TODAY’S DEALS: Elco Landmark Apartment Trust Acquires Six Assets

Elco Landmark Apartment Trust completes a series of acquisitions in Texas and North Carolina; and Johnson Capital arranges $18.64 million in joint venture equity financing for two new construction projects.

Amelia Ridge, located in Cary, N.C.

Texas & North Carolina—Elco Landmark Apartment Trust Holdings (doing business as Elco Landmark Residential) has announced a series of transactions. Combined, the firm has added six properties (four in Texas, two in North Carolina) to its portfolio.

On Wednesday the company announced that it had partnered with DeBartolo Development and LEM Capital to acquire four garden-style assets located in San Antonio and Austin for approximately $44 million. Collectively, the Texas portfolio consists of 771 units that are 95 percent occupied. Elco plans to implement a renovation and repositioning program on the assets.

“The acquisition of these assets is another example of our unique ability to source attractive investment opportunities in high-growth metropolitan markets located across the South,” says Joseph Lubeck, CEO of Landmark Residential. “We look forward to leveraging our redevelopment and repositioning expertise to improve the quality of each asset, creating an enhanced living environment for tenants while allowing us to capture unrealized cash flow potential.”

Today, Elco announced that it has acquired two assets in Cary, N.C., through a private partnership with Timbercreek Asset Management. The combined purchase price was $56 million. Together, the two garden-style assets contain 788 units that are 95 percent leased. Elco is also planning an upgrade program at these assets.

“We continue to build our presence in North Carolina with the addition of these two quality assets,” says Lubeck. “Strategically located in proximity to downtown Raleigh and the Research Triangle Park, the area is supported by solid fundamentals. We plan to leverage the favorable market dynamics to our advantage as we complete our planned renovations.”

Properties acquired in these transactions are detailed below:

  • Landmark at Atrium Commons, formerly known as Huebner Country, located at 8727 Huebner Road in San Antonio. The property was constructed in 1983 and contains 256 units.
  • Landmark at Stratton Park, formerly known as Hampton North, located at 12324 Starcrest Drive in San Antonio. The property was constructed in 1985 and contains 127 units.
  • Landmark at Amelia Ridge, formerly known as The Gables of Round Rock, located at 1500 Lawnmont Drive in Round Rock, Texas, an Austin submarket. The property was constructed in 1985 and contains 188 units.
  • Landmark at Auburn Manor, formerly known as Vista Ridge, located at 1200 South Mays Street in Round Rock, Texas. The property was constructed in 1984 and contains 200 units.
  • Landmark at Eagle Landing, formerly known as Hidden Oaks, located at 1000 Northwoods Village Drive in Cary, N.C. The 1986- and 1988-built asset features 444 units.
  • Landmark at Watercrest, formerly known as Woodbridge, located at 100 Appledown Drive in Cary, N.C. The 1992- and 1995-built asset features 344 units.

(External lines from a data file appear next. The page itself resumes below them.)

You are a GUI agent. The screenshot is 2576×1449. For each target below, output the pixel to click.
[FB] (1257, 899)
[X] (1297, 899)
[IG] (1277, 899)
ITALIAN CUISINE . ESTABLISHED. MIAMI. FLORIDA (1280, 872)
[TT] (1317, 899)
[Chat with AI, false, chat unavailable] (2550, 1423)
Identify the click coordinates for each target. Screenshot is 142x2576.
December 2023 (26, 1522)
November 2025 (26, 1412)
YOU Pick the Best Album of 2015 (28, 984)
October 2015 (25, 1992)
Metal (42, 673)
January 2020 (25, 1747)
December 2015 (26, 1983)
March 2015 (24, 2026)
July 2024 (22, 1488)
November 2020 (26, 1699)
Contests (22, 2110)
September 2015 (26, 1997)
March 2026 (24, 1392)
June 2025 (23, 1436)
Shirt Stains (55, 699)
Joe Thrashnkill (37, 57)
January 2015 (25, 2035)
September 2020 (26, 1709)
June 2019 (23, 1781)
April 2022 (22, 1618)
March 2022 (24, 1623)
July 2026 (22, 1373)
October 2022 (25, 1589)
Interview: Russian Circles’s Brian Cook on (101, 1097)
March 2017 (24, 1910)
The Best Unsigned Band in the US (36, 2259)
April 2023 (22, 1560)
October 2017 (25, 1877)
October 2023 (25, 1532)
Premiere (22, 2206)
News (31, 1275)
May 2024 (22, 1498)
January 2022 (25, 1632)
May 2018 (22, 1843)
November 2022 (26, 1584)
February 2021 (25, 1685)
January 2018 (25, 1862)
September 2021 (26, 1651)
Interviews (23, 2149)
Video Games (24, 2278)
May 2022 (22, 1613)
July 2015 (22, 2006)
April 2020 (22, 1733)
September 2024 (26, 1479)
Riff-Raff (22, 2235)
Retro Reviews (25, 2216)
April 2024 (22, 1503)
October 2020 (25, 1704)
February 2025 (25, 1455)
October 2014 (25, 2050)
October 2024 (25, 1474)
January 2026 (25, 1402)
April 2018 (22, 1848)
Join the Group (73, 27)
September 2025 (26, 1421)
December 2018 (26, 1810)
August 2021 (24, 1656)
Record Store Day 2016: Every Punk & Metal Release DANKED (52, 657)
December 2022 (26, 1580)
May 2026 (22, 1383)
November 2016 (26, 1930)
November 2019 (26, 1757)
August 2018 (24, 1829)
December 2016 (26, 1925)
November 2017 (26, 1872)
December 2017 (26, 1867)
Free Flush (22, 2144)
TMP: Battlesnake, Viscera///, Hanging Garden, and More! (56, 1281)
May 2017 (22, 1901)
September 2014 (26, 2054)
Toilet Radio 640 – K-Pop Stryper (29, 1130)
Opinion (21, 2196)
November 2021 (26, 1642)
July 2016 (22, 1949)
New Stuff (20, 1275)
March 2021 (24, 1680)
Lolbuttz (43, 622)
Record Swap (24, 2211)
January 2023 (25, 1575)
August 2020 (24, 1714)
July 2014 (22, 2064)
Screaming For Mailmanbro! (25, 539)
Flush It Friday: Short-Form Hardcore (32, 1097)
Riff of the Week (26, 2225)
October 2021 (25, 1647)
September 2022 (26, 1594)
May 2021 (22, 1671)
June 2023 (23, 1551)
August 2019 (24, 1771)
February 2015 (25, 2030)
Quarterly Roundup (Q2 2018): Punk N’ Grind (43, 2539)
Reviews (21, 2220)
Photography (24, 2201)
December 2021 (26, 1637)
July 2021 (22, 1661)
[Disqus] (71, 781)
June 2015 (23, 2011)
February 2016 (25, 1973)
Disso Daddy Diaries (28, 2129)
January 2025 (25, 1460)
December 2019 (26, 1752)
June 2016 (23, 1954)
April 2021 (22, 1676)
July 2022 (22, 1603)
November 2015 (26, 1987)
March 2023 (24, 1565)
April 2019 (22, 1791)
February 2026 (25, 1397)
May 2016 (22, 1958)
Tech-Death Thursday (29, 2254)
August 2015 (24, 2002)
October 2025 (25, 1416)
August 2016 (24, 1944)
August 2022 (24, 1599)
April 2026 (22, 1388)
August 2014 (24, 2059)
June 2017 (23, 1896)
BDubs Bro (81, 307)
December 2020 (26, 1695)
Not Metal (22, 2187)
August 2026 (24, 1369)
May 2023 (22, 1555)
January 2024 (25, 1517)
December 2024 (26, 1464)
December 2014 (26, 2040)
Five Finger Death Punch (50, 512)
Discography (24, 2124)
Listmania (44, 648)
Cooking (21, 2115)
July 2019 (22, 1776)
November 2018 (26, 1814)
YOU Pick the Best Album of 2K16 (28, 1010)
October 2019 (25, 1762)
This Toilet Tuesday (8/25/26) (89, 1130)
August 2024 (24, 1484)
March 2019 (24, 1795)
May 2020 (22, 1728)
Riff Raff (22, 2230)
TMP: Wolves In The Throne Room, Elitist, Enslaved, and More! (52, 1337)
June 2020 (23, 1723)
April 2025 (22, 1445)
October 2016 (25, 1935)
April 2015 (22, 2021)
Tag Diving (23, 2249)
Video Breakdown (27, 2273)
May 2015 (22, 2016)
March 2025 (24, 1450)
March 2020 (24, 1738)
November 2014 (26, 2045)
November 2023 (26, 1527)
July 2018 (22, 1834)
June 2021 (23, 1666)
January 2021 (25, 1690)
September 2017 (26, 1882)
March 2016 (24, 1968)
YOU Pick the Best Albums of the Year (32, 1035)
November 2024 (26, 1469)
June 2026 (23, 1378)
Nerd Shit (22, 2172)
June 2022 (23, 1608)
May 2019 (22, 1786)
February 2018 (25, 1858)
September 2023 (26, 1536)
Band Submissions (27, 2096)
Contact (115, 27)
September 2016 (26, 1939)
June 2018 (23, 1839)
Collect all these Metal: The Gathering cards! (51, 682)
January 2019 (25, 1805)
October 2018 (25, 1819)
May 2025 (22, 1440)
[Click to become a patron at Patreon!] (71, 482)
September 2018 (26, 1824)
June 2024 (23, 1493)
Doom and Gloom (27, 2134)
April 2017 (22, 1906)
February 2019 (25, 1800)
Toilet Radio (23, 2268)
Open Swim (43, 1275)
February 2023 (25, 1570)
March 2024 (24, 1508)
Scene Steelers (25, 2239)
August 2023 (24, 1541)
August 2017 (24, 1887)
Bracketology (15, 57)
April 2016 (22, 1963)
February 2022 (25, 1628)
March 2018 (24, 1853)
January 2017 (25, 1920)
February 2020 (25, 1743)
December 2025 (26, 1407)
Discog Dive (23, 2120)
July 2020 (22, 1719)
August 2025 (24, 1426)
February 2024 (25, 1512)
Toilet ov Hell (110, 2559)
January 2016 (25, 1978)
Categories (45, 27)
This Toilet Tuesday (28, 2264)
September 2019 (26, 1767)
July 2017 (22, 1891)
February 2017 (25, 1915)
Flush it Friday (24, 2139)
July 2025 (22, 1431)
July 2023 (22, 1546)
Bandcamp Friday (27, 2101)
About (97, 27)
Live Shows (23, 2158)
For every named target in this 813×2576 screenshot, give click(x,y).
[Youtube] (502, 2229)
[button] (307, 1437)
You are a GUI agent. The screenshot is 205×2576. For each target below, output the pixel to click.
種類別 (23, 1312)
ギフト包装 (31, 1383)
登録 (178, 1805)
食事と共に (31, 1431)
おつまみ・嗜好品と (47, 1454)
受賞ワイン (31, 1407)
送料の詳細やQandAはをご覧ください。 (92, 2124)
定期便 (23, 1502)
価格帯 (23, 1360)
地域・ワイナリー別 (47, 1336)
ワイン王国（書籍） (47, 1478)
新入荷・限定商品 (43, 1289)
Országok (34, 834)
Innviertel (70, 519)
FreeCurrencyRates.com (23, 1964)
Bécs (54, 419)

Johnson Capital arranges $18.64M in JV equity for new construction

San Antonio—Johnson Capital announces that Ron Davis, senior vice president in the firm’s Dallas office has arranged $18.64 million in joint venture equity financing for the construction of two new student housing developments located in San Antonio and Akron, Ohio. The developer is The NRP Group LLC (NRP), which recently commenced construction on the two projects with scheduled completion prior to the fall 2014 semester.

The San Antonio complex is called The Luxx. It will contain 212 units with 668 beds and cost $32 million to build. The 15.12-acre site is just east of the main University of Texas, San Antonio campus on the north side of UTSA Boulevard.

In Akron, NRP is building The Depot, a $37 million project that will contain 192 units containing 624 beds. The 3.3-acre site is located on the southwest boundary of the main University of Akron campus and is on the shuttle system.

Commenting on this transaction, Davis says, “These two transactions speak to our ability to bring together a top-five national multifamily developer with a private equity group to facilitate the development of top-tier assets. It is an example of the type of opportunities where we can add value for our development and capital clients.”

The equity capital was provided by a corporate investor that is looking to grow its portfolio.